Leo grimaced. "Joe Bridges is gonna be laughing."

Sam looked up. "Any possibility he could have-?"

"How?" Toby demanded. "We had it sewn up our end. And nobody their side is a friend to Senator Bridges."

Leo glanced at Josh. "Josh, find out how this happened. And make sure it doesn't happen again."

Josh nodded solemnly. Leo shuffled his papers.

"Okay, what else?"

"Leo, is the president okay?" Sam asked, leaning forward. "He seemed a little... subdued, Sunday."

Everyone was relieved when Leo smirked. "Yeah. The president has a bit of a winter cold. Because the president is four years old, and when it snows, he has to go outside and play in it."

"He caught a chill?" CJ asked incredulously.

"Yeah."

"President 'Back home, this would be unseasonably warm for summer' Bartlet caught a chill?"

"I know."

"Was he wearing a coat?"

"You know how the president feels about coats."

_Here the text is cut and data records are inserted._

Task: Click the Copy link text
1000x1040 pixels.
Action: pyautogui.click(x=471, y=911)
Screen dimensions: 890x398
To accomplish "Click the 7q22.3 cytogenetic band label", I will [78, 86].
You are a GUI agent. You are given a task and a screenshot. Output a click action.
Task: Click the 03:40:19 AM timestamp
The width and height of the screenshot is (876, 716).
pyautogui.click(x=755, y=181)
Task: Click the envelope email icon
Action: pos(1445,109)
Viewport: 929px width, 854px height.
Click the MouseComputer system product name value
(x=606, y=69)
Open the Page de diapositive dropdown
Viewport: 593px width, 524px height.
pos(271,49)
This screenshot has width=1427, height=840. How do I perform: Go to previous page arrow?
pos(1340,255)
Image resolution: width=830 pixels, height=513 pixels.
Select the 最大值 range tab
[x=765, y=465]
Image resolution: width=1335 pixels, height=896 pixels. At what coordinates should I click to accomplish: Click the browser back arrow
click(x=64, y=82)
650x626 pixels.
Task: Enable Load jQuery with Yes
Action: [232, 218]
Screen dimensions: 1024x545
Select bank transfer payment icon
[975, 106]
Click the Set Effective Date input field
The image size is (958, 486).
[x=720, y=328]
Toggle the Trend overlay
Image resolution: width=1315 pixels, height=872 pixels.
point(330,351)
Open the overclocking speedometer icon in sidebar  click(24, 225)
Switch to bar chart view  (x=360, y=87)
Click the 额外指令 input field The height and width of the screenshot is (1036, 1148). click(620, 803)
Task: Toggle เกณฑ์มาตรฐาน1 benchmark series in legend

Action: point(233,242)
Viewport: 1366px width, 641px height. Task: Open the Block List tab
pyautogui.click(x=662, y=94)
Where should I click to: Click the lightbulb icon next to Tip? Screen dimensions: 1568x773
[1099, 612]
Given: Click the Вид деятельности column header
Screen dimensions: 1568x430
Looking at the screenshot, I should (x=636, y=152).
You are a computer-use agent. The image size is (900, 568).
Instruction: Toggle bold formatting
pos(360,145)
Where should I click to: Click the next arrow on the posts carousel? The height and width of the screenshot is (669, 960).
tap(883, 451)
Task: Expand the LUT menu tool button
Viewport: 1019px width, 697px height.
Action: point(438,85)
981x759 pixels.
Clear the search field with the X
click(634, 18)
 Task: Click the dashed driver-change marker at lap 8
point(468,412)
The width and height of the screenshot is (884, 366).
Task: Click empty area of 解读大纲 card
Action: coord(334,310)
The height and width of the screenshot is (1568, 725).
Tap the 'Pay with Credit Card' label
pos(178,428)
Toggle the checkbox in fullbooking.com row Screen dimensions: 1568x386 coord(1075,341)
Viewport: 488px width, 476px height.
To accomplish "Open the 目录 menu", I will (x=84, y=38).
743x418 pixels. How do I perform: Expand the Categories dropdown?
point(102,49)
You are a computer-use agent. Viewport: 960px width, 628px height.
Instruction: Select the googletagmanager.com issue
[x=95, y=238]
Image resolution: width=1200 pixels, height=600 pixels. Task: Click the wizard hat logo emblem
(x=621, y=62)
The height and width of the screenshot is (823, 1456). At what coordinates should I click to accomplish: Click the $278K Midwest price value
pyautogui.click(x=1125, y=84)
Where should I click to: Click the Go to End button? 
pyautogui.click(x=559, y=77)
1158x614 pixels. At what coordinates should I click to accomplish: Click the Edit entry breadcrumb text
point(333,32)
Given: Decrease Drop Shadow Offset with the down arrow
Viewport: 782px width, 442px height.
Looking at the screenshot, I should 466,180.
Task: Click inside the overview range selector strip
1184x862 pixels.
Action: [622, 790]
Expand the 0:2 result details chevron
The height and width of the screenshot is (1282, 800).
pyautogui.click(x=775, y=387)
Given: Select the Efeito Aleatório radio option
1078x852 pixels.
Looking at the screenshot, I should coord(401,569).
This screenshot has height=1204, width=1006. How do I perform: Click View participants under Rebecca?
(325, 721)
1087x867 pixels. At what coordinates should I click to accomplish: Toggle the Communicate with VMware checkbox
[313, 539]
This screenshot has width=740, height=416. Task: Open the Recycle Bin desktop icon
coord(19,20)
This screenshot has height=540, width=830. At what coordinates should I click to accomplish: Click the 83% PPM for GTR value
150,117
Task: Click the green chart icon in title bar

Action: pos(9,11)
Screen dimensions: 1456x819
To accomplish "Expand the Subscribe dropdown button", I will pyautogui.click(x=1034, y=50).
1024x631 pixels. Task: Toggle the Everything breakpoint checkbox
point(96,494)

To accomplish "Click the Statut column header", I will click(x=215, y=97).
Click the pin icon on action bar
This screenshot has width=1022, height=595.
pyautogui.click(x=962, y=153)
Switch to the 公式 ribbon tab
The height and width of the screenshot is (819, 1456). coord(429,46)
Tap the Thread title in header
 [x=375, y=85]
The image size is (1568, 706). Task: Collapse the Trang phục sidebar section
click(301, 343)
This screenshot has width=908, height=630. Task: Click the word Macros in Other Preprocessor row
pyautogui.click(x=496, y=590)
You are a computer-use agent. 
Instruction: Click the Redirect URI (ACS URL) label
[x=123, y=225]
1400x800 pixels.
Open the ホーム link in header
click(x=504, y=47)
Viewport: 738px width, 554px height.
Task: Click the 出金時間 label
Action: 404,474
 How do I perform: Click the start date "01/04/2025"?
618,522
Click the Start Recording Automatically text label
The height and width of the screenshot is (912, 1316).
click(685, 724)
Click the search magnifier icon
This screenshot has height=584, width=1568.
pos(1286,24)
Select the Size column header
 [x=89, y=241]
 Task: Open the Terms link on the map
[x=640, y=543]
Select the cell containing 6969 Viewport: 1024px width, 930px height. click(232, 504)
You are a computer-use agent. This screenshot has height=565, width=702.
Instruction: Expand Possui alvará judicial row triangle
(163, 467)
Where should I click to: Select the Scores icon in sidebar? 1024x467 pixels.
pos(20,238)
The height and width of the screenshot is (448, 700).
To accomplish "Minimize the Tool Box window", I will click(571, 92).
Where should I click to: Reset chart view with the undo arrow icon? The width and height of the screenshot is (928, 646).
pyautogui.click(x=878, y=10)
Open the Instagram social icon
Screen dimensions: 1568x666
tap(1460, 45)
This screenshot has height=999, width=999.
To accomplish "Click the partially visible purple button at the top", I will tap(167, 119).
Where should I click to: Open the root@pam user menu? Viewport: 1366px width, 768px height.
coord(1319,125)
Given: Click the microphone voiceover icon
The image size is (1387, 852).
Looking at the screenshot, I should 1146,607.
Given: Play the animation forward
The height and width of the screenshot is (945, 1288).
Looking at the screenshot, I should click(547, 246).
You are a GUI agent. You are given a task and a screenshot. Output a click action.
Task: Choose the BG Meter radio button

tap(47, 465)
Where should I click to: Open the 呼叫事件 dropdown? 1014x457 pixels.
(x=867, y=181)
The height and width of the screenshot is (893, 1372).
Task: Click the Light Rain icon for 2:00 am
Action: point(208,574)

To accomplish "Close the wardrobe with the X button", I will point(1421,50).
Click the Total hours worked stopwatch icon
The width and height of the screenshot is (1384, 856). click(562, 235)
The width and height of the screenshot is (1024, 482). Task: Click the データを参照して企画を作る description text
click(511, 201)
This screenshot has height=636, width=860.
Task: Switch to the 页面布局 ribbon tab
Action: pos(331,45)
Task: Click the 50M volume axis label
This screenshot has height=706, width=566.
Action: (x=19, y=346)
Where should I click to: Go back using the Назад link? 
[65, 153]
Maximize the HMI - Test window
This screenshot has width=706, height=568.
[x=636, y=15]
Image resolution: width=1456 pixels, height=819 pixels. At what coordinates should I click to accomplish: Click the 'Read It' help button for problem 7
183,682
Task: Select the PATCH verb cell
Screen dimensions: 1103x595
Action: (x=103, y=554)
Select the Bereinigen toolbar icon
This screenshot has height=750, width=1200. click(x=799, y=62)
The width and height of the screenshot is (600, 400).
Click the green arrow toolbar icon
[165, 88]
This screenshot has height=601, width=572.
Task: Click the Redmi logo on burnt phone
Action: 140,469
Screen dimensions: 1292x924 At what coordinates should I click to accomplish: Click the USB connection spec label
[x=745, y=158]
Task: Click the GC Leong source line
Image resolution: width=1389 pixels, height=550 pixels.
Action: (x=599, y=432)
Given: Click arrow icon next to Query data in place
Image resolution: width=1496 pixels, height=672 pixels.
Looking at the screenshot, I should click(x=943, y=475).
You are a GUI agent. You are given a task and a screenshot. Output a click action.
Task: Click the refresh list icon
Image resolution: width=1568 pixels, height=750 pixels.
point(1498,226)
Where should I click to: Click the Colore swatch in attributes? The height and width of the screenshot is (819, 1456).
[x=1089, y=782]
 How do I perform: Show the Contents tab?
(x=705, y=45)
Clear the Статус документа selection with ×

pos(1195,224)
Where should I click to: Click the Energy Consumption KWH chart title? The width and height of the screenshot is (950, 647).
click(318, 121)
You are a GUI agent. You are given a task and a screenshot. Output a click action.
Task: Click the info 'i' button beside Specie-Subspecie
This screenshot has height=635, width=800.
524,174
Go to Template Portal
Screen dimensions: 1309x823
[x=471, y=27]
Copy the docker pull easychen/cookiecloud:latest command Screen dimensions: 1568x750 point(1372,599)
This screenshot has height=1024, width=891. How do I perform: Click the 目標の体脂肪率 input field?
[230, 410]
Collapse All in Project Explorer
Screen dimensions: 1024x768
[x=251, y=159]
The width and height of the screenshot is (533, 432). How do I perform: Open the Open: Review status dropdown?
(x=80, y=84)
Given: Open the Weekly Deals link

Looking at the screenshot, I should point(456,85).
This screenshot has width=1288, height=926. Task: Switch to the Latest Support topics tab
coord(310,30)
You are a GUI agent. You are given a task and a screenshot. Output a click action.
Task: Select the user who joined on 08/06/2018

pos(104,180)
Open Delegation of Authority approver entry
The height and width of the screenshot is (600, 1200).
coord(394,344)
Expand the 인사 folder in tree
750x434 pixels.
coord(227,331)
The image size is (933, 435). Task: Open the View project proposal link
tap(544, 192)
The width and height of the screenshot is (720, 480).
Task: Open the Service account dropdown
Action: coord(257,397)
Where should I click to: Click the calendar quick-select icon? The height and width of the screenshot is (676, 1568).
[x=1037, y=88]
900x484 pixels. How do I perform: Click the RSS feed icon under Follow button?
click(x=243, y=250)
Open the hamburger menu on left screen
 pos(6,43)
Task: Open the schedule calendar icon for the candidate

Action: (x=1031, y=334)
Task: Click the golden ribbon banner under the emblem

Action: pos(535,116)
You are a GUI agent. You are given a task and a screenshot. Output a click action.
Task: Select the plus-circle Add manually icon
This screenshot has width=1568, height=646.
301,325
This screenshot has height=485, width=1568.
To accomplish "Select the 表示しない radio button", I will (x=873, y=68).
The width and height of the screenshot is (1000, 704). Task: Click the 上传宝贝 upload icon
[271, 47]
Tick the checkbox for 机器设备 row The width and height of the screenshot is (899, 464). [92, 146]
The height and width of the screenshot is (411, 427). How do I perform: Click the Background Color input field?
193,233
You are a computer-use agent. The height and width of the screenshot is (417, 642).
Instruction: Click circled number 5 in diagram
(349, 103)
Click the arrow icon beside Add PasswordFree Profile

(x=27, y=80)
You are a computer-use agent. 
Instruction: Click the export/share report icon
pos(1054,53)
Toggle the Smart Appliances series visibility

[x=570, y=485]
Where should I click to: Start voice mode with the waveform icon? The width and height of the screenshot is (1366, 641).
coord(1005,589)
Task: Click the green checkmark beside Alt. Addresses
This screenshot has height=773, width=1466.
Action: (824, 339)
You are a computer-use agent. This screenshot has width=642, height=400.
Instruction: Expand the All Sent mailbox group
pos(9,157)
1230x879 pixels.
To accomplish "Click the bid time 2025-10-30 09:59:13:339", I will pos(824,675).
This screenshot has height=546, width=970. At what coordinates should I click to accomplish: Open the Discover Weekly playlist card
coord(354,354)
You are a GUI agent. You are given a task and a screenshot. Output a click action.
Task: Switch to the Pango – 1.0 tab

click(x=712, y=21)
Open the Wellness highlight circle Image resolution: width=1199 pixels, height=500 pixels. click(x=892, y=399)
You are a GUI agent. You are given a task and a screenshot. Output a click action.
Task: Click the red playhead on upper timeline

"I have to tell the press corps that our New Hampshire born president went outside in the snow without a coat and caught a chill?"

"Apparently, in New Hampshire, people do not wear coats out into the snow. Which really begs the question of why the population of New Hampshire is still as high as it is."

"Survival of the most thick-skinned," Josh put in sardonically. CJ snorted.

"You can talk, Benadryl boy. One sneeze and you're calling out the CDC to put you in isolation."

Josh shot her a wounded look. "I'll have you know, that was a particularly virulent strain of twenty-four-hour flu."

"So virulent, apparently, it was gone in fifteen minutes," interjected Toby.

Leo smiled. "So, yeah, it's just a cold. But people, try and keep the little things off his desk, okay? It's not that long until the State of the Union, and he'd run himself into the ground if we let him." He secured a series of nods, and straightened up. "Let's try and keep this a light week."